Trial without Error: Towards Safe Reinforcement Learning via Human Intervention
This work trains a learner to imitate a human intervention’s decisions.
- https://arxiv.org/pdf/1707.05173.pdf
- Year: 2017
1. Introduction
The goal of HIRL is to enable the agent to learn without a single catastrophe.
- This is achived in simple envs but with more complex catastrophes, the number is significantly reduced, though not to zero.
- Authors compare this to giving an agent large negative rewards for catastrophic events without stopping them (Reward Shaping) - the agent still causes them later, unlike HIRL.
- A catastrophic action is one the human overseer deems unacceptable.
2. Specification of HIRL
- At each time-step, the human observes the current state s and proposed action a. If (s, a) is catastrophic, the human sends a safe action $a^*$ to the env instead.
- The new reward $r=R(s,a^\ast)$ is replaced with a penalty $r^*$.
- During the oversight period, $(s, a)$ are stored with a binary label whether a human blocked it or not.
- This dataset trains a classifier by Supervised Learning (SL) (“Blocker”) to imitate the human’s blocking decisions.
- The oversight lasts until the Blocker performs well (no def given) on a held-out dataset, after which the blocker takes over for the rest of the time.
- Oversight is done in multiple phases because of the $(s, a)$ distirbution shift during learning - which also happens on transfer to another agent.
- This works with any RL algorithm.
3. Discussion
- Oversight was done for 4.5 hours on most Atari but this was insufficient for more complex tasks (Road Runner).
- HIRL can’t scale to complex tasks as the human time-labelling cost would be infeasible.

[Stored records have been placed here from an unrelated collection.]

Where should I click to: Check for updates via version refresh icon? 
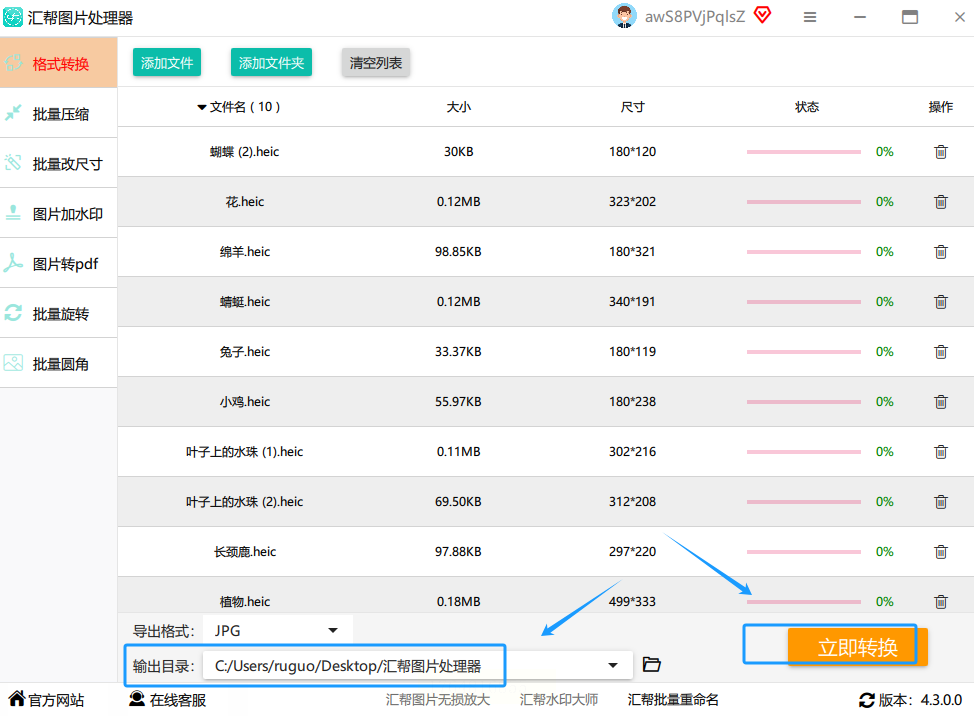point(867,700)
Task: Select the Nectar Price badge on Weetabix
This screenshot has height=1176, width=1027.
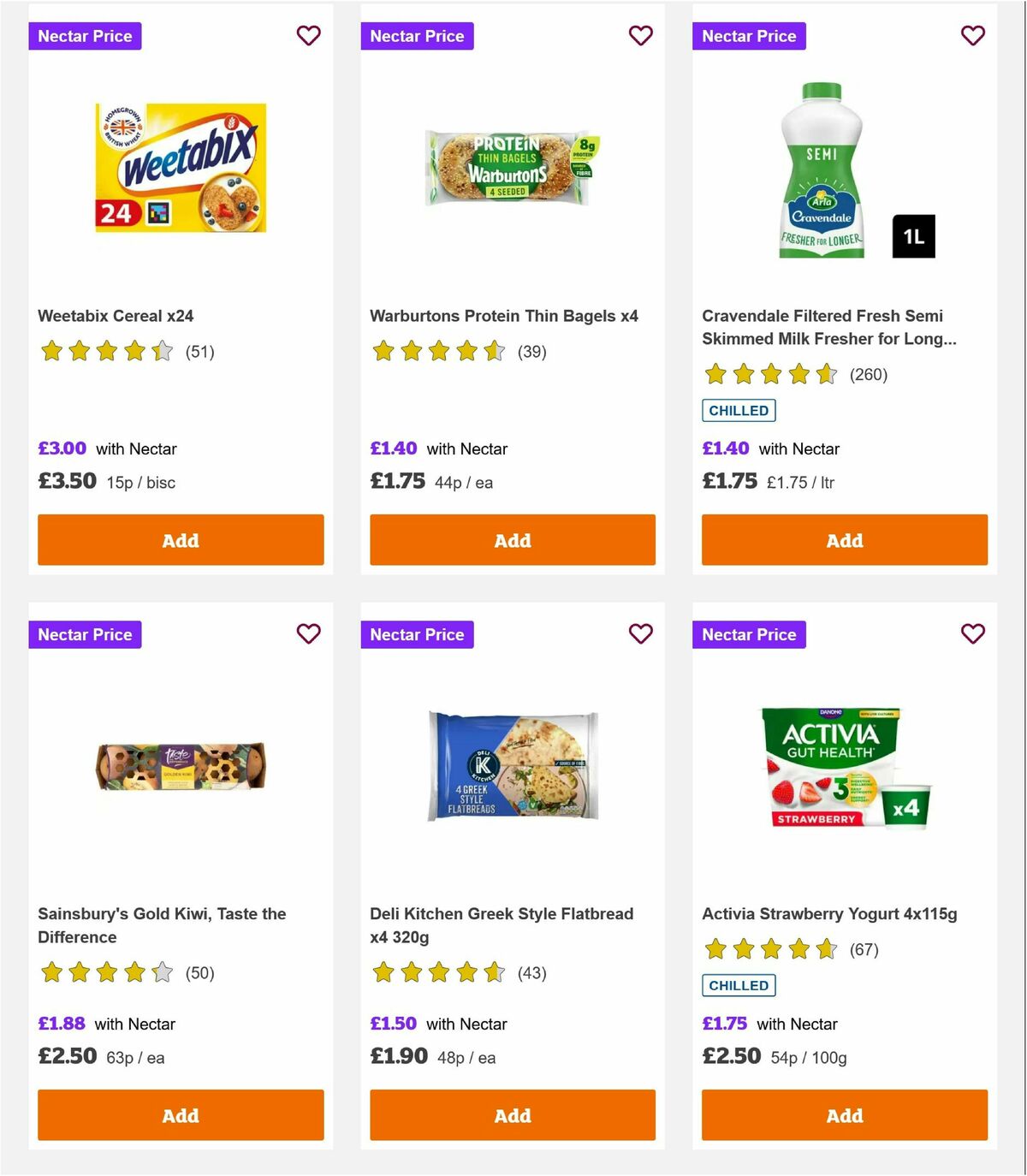Action: click(85, 36)
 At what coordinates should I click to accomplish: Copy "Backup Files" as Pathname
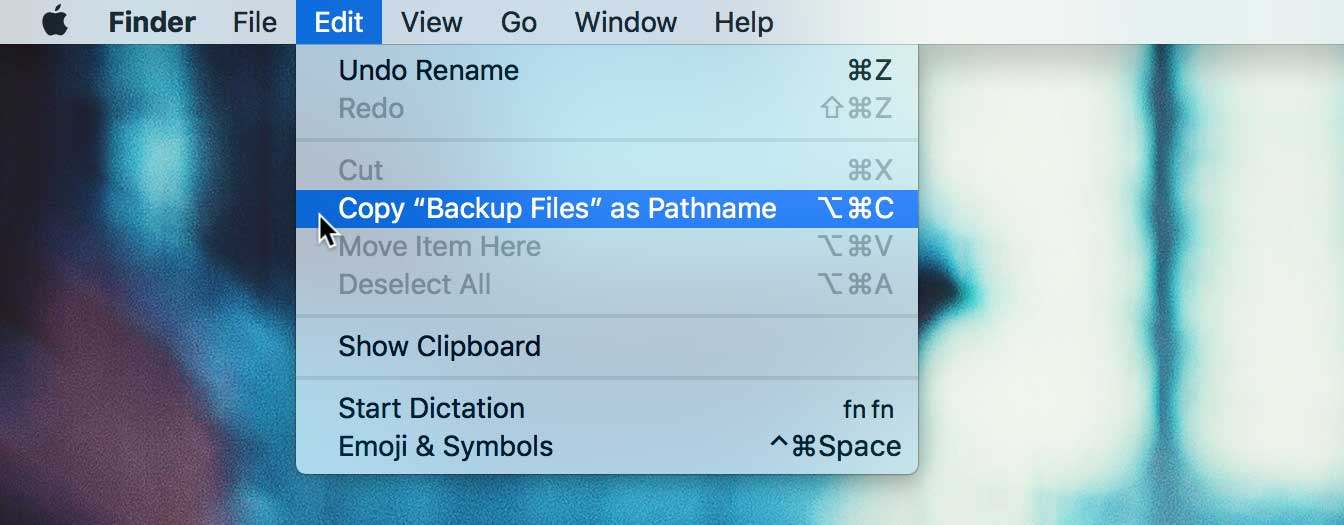[x=557, y=208]
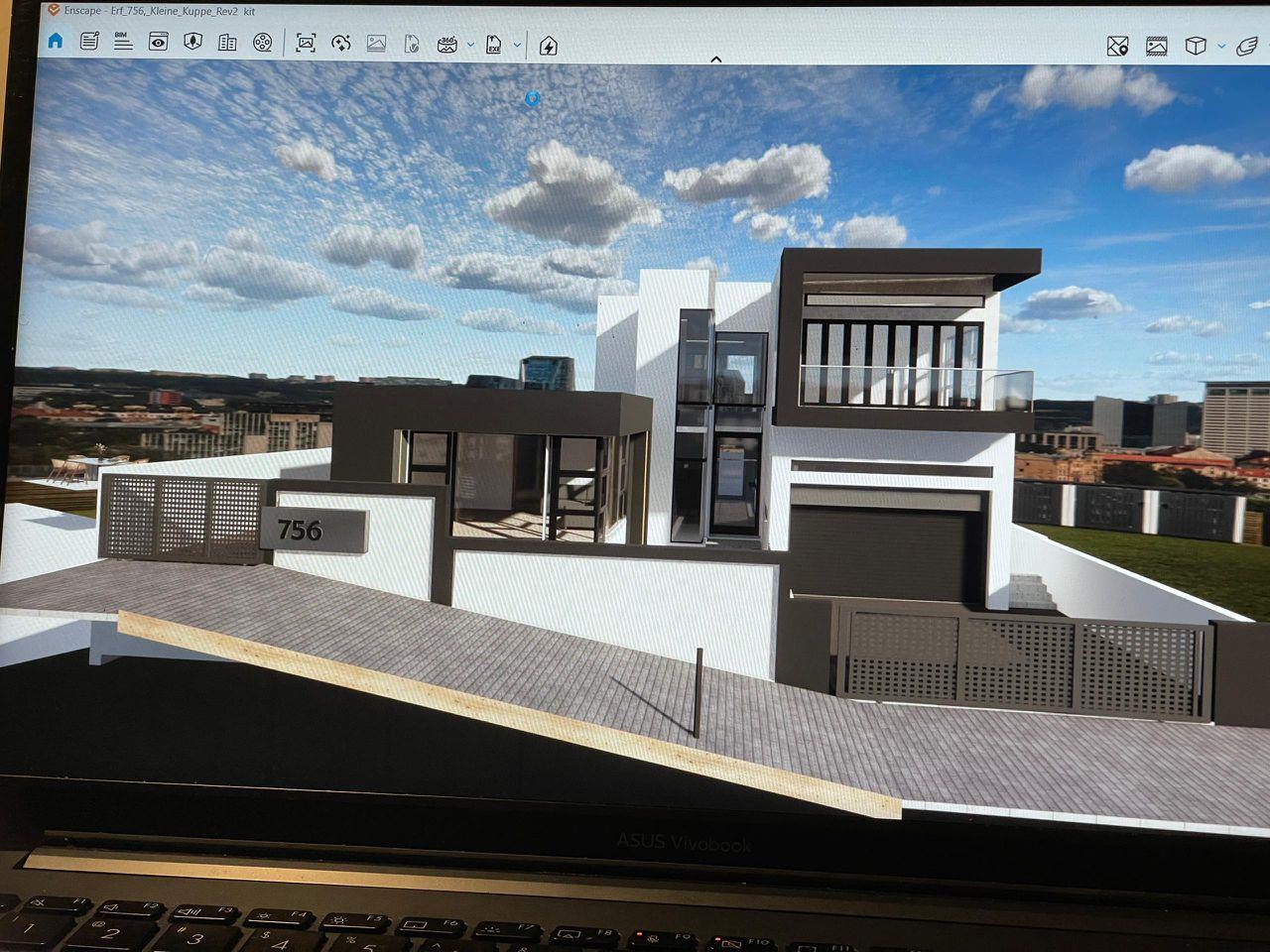Expand the 360 panorama dropdown arrow
This screenshot has width=1270, height=952.
470,45
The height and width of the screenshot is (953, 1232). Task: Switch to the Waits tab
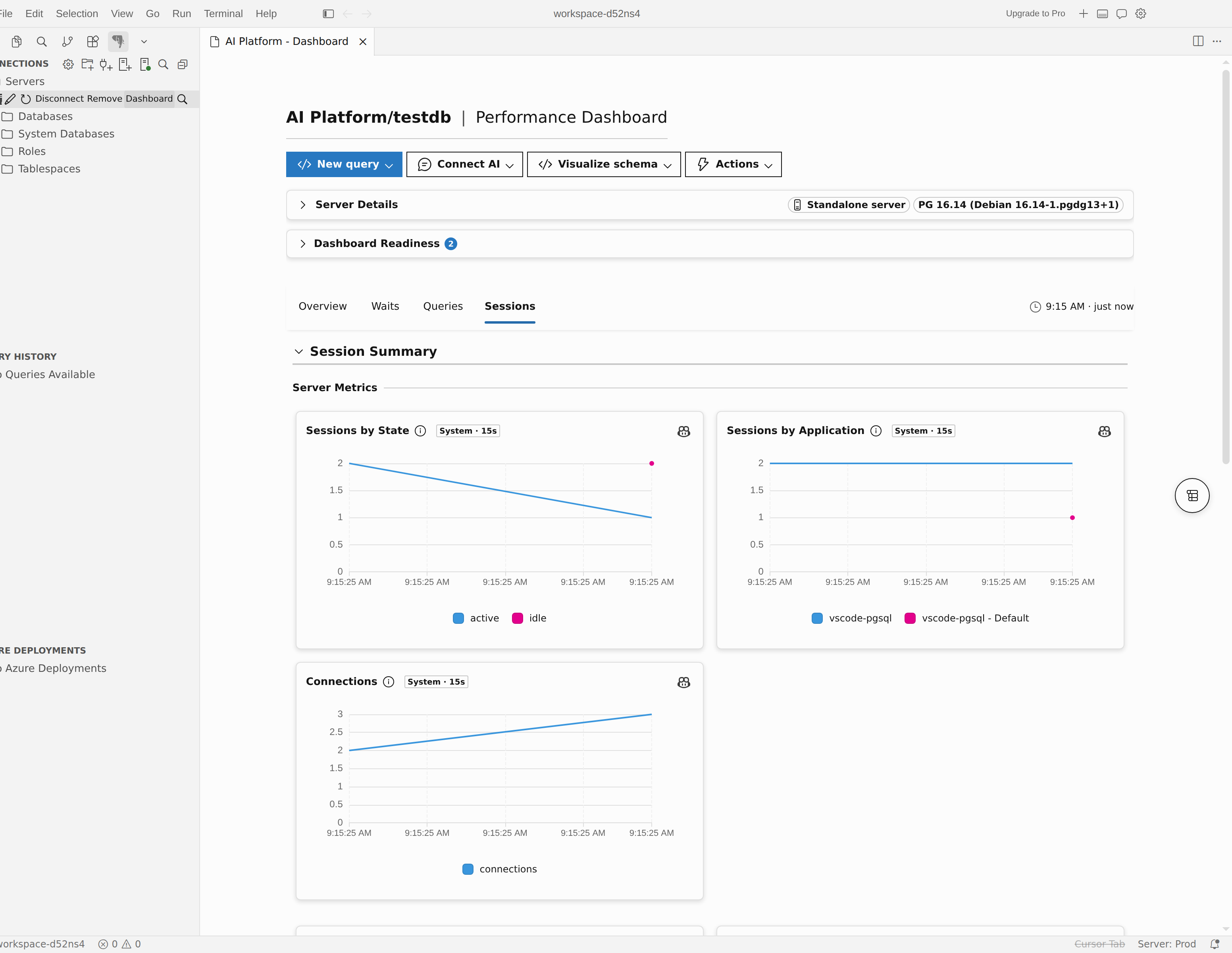(x=385, y=307)
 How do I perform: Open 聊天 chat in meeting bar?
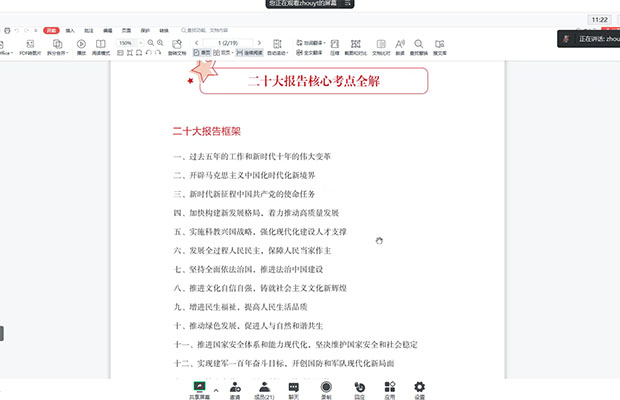click(x=294, y=390)
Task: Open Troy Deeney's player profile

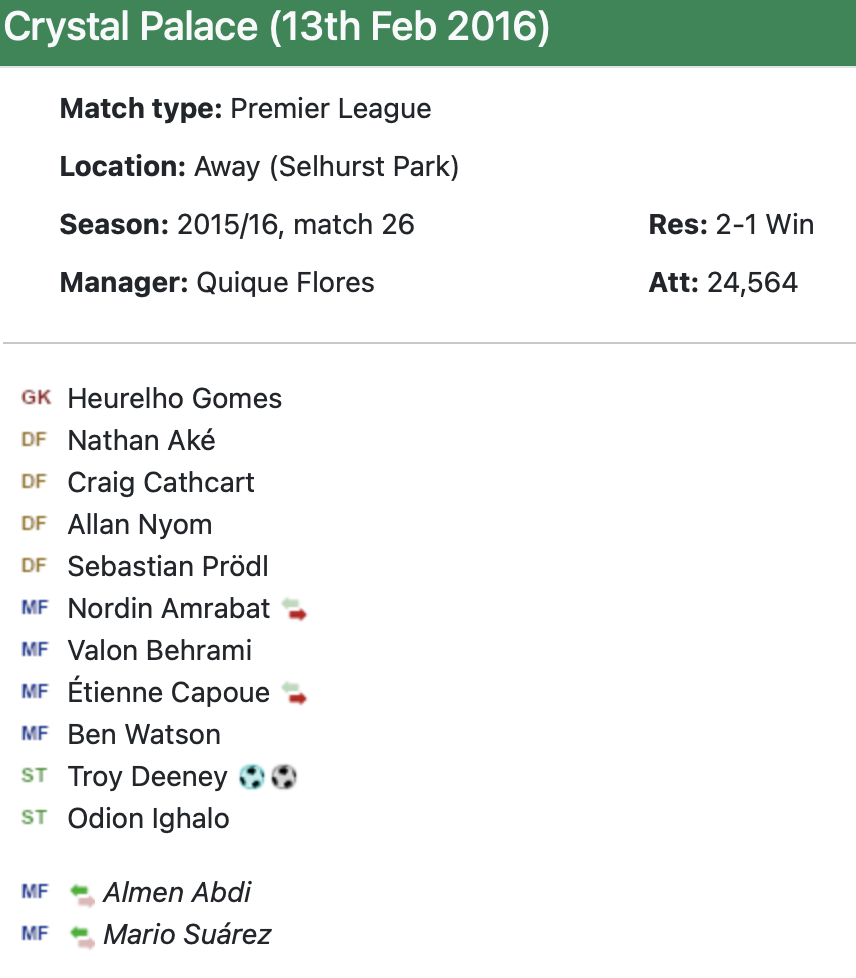Action: 148,777
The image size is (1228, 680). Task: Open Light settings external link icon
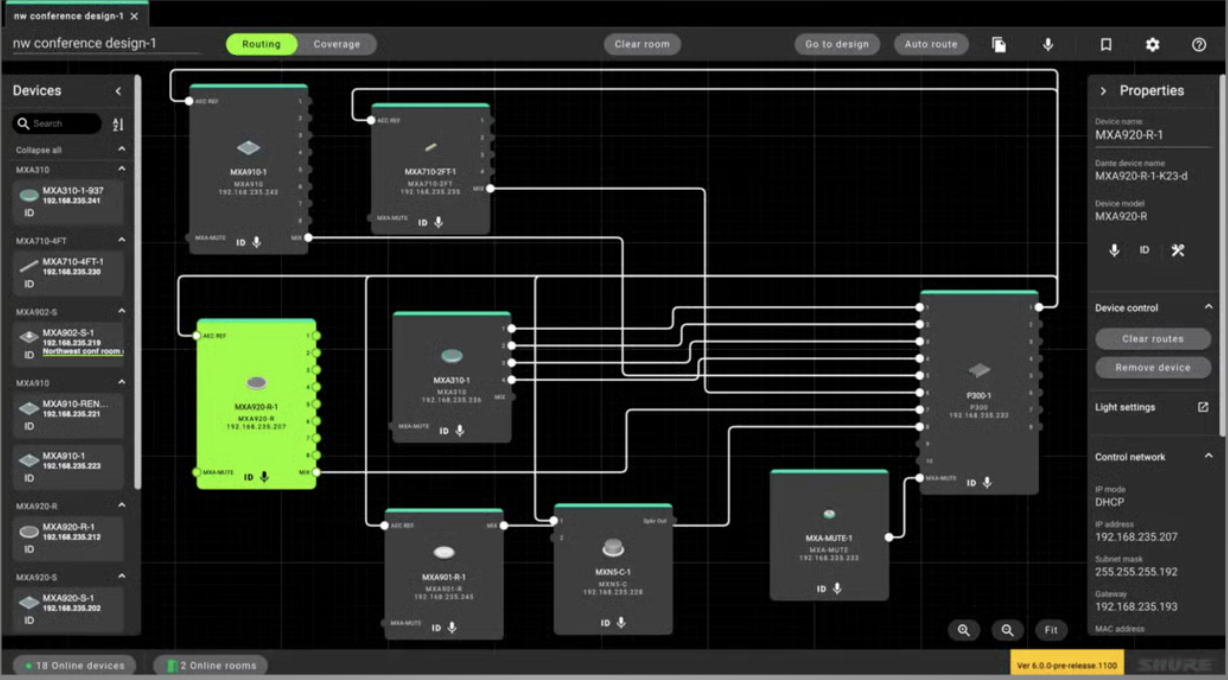[1203, 408]
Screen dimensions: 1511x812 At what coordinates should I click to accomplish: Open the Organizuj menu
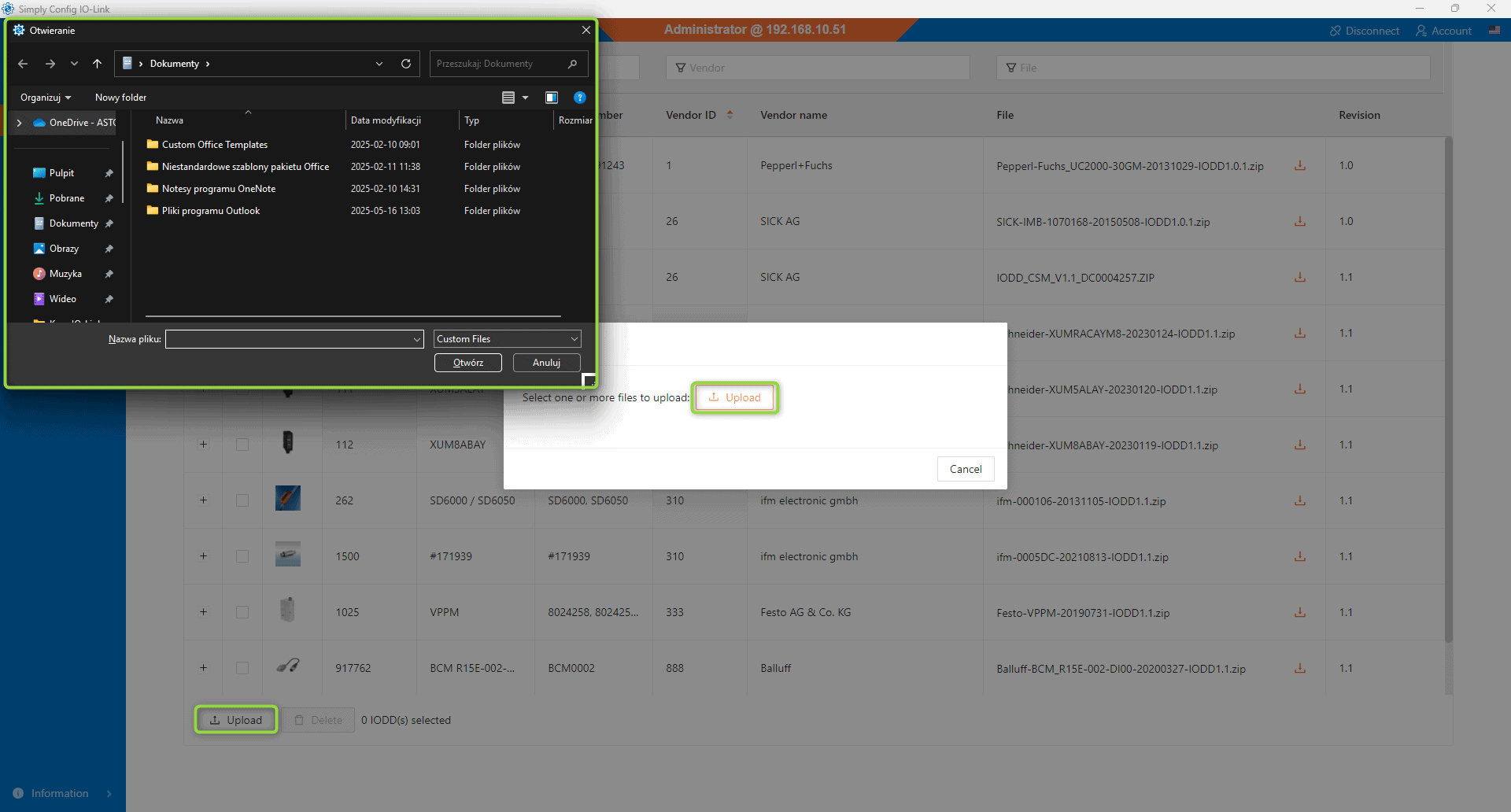46,98
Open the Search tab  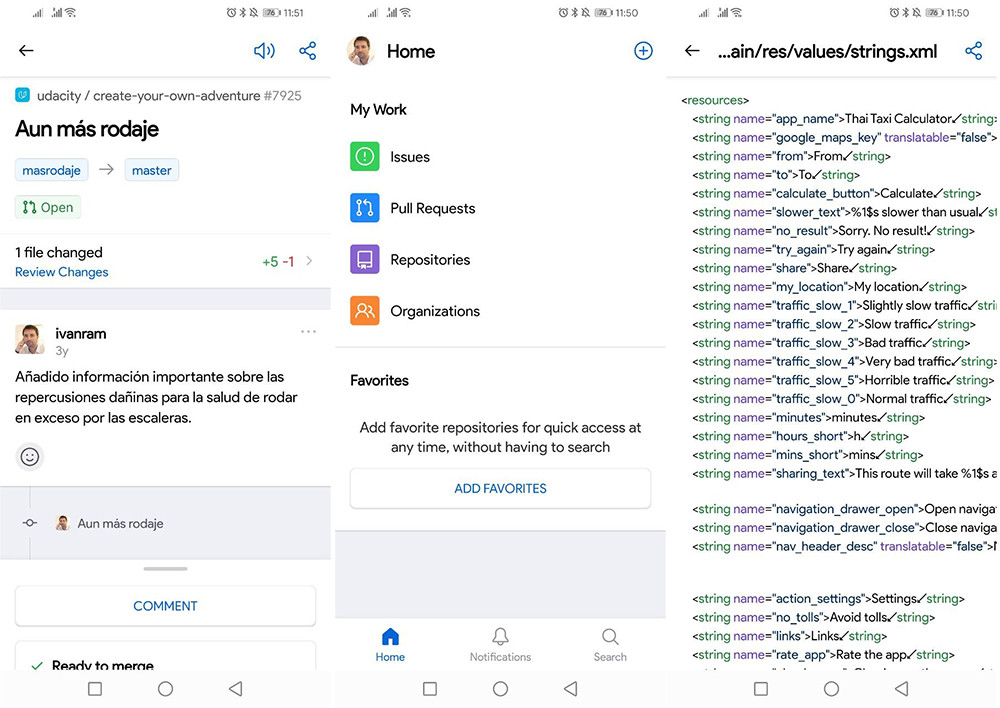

- Authors conclude by giving points on possible ways to address this of which some are:
- Data efficiency in data size needed to train the Blocker, and also for agent to learn unsafe actions.
- Seeking catastrophies during oversight. i.e., Maximixize human labelling on (s, a) that are actually unsafe
- Active Learning - The agent requests feedback on unsure states, instead of labelling over an entire duration.